▶ [Exercise prompt]
Print the records below exactly as they appear. Omit all pictures.

(Stored data)

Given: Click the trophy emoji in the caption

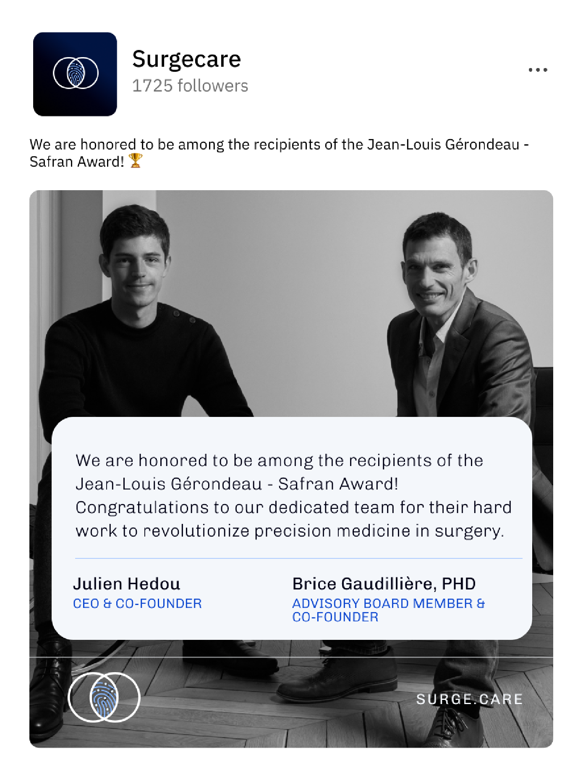Looking at the screenshot, I should pyautogui.click(x=135, y=161).
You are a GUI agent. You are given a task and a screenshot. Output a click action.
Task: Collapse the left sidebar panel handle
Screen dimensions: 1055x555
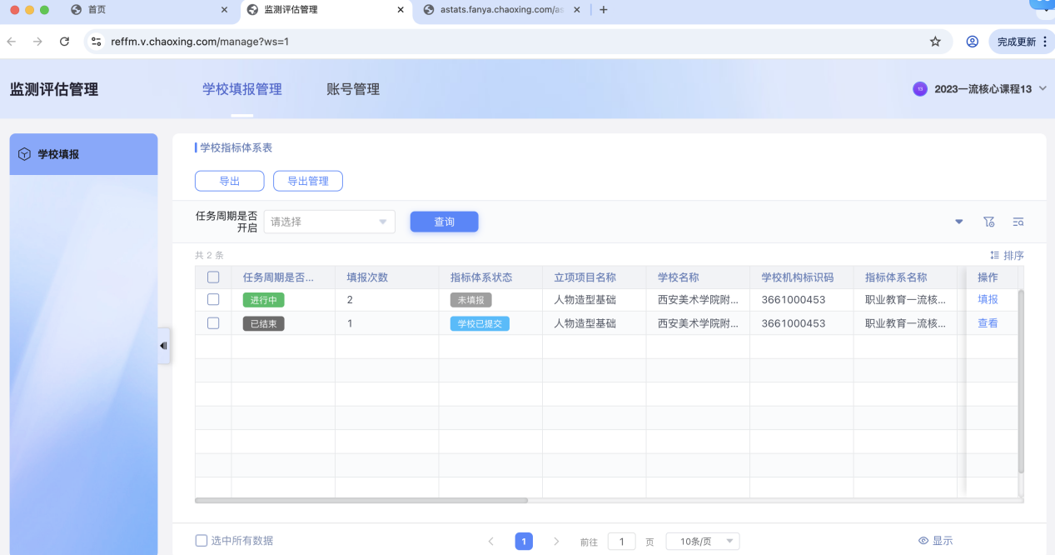(x=163, y=346)
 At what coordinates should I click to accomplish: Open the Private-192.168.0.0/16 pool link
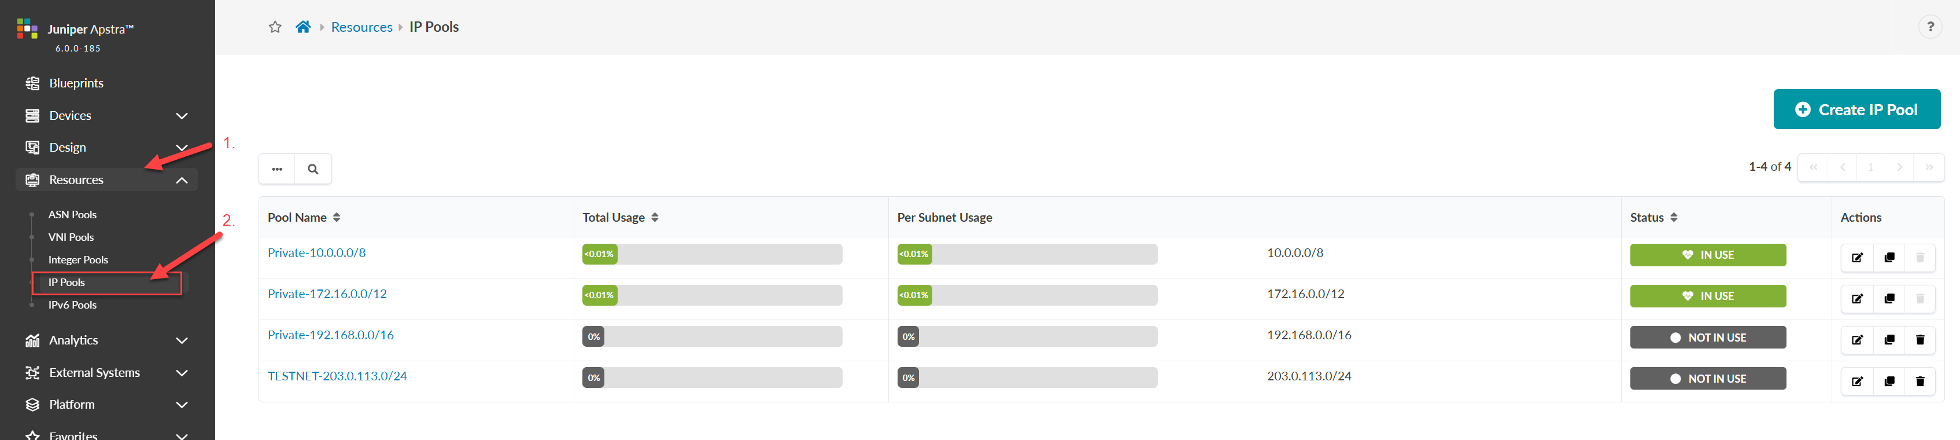point(330,335)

▶ [Task output]
Given: Click the trophy emoji in the caption

Looking at the screenshot, I should pyautogui.click(x=135, y=161).
You are a GUI agent. You are given a task and a screenshot. Output a click action.
Task: Collapse the left sidebar panel handle
Screen dimensions: 1055x555
(x=163, y=346)
 At what coordinates should I click to accomplish: Open the Private-192.168.0.0/16 pool link
point(330,335)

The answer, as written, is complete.